En 1979, le Rapper’s Delight de Sugarhill Gang, premier enregistrement officiel de rap, a été un tube en France. De même que les deux maxi-singles fondateurs de la légende de Grandmaster Flash & The Furious Five, The Message (1982) et White Lines (1983). Mais à l’époque, personne ne croit au rap et seul le label Sugarhill enregistre cette forme balbutiante de musique.

Pourtant, c’est dès cette époque que Paris emboîte le pas à New York. Bernard Zekri, un jeune journaliste français installé à Manhattan, devient un témoin du milieu hip-hop. Un jour il propose à Jean Karacos, autre français émigré à New York de produire quelques maxis de rap, qui serviront de support à l’organisation d’une tournée en France des représentants du mouvement hip-hop.

Parmi ceux-ci, le disque du DJ DST, celui du graffeur Futura 2000, un morceau produit par le groupe punk anglais Clash, et celui de Fab Five Freddy, un des phares du mouvement. Ces cinq maxis de rap new-yorkais sortent en France chez Disc’AZ. Ils bénéficient du soutien d’Europe 1 et de quelques radios libres, et promotionnent la première tournée du hip-hop new-yorkais hors de s…- et de quelques lieux: le Bataclan, puis la Grange aux belles vers 1983, le terrain vague de Stalingrad où pour cinq francs l’entrée Dee Nasty organise en 1986, chaque week-end, un équivalent des block parties du Bronx.
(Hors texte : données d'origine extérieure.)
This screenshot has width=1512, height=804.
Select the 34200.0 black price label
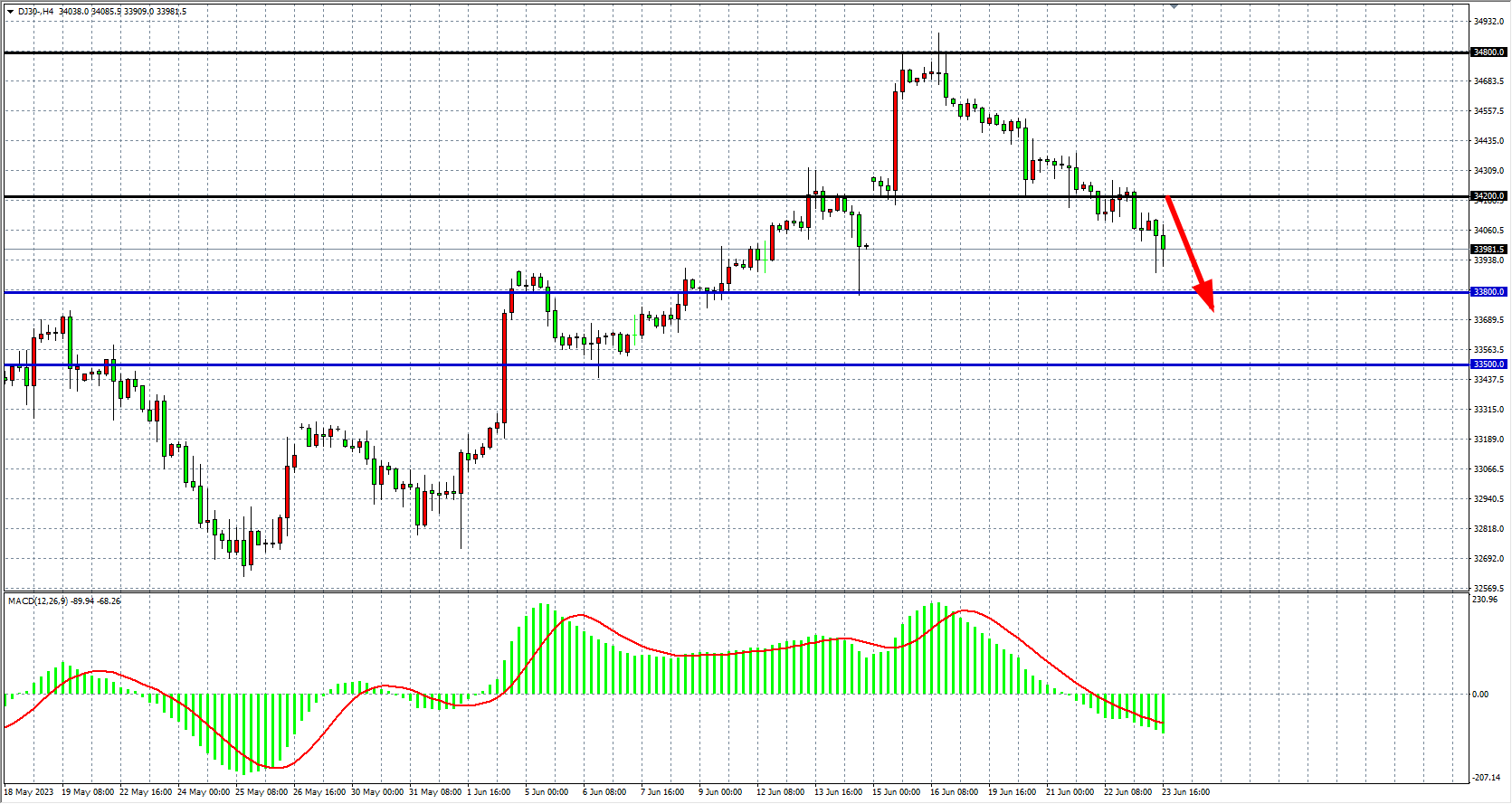1488,196
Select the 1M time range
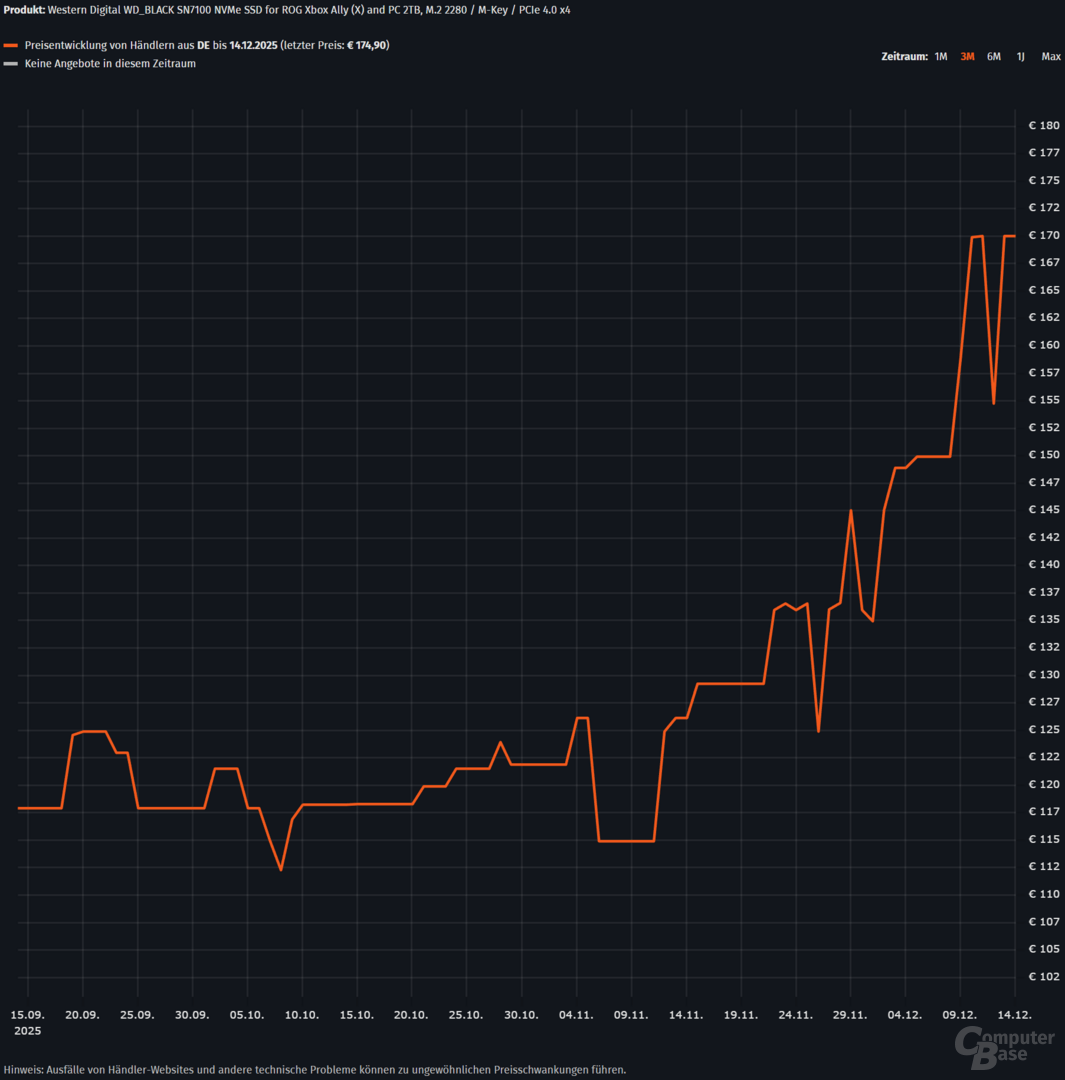Viewport: 1065px width, 1080px height. click(x=940, y=57)
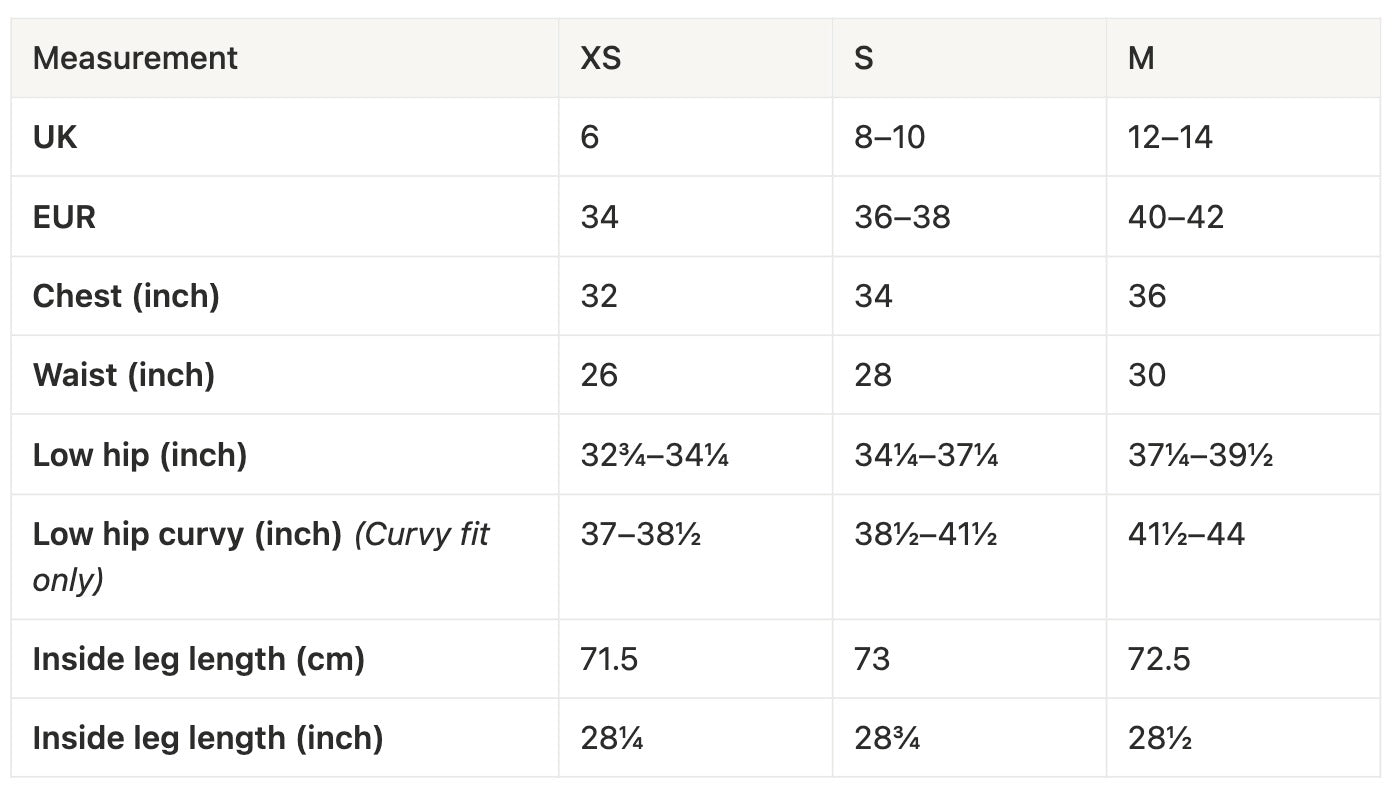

Le mouvement est tout d’abord constitué de danseurs, breakeurs, puis de graffeurs, et petit à petit, l’idée de se mettre à rapper en français va naître.

QUELQUES COMPILATIONS

La scène rap française a le mérite d’être avantageusement présentée à travers des compilations. Ce support a rapidement promu le rap, tout en faisant découvrir des formations qui, aujourd’hui, tiennent le haut de l’affiche. Actuellement, la production est féconde, les Majors et les labels indépendants inondent le marché. Il sera donc proposé ici les plus représentatives.

Rappattitude
(Label Noir : Virgin, 1990)
Cette compilation fait sans aucun doute partie de l'histoire du rap français. On y trouve entre autre Tonton David avec le tube "Peuples du monde", Assassins, Dee Nasty, Suprême NTM... Ils ont gravé dans les studios de l'IRCAM leurs morceaux, les ont vendu à 100 000 exemplaires pour ensuite devenir des stars. La production s'est faite avec Label Noir, crée pour l'occasion, sous l'impulsion de deux hommes : Benny Malapa, éducateur social et Emmanuel de Buretel, actuellement directeur du groupe Virgin France.

Cool Sessions
(Jimmy Jay présente les Cools Sessions 1. Jimmy Jay Prod. : Virgin, 1993)
Sous le patronnage de Jimmy Jay, cette compilation fit découvrir au public une dizaine de groupes : Ménélik, Sléo, Démocrate D, Sages Poètes de la Rue...
Jimmy Jay continue à travers les Cools Sessions de présenter des nouveaux groupes de rap.

La Haine
(La Haine : Musiques inspirées du film. Delabel : Virgin, 1993)
Sous titré "musiques inspirées du film", cette compilation bénéficia de la notoriété du film, ce qui permit au grand public de découvrir Expression Direkt, Sté, La Cliqua...

Lab' Elles
(Barclay, 1996)
C'est une compilation d'artistes féminines, elles mélangent du rap, du ragga et du rhythm'n'blues. On y découvre tout de même E-Komba rappeuse plutôt hardcore (elle chante en anglais), Nemesis (de Sarcelles) ou encore Shanhane.
C'est une bonne approche de la scène rap féminine en France qui pour l'instant reste esentiellement underground.

Time Bomb
(Night & Day, 1996)
Produite par le label indépendant Night & Day, cette compilation présente des formations repérées dans l'underground : Bal Niggets, X Men, Accords Parfait, Ziho de la Brigade...

L 432
(Island Records : Polygram, 1997)
Sous un nom qui sonne comme une réponse au L 627 de bertrand Tavernier, une compilation-révolution qui met la barre très haute avec un rap hors-la-loi défiant l'Etat. On y trouve, entre autre, Expression Direkt, Lunatic, Ideal J, La Saquadra, Busta Flex, Afro Jazz ou Arsenik avec sa formule : "un gars à la hauteur c'est rare comme une pute à  son compte...".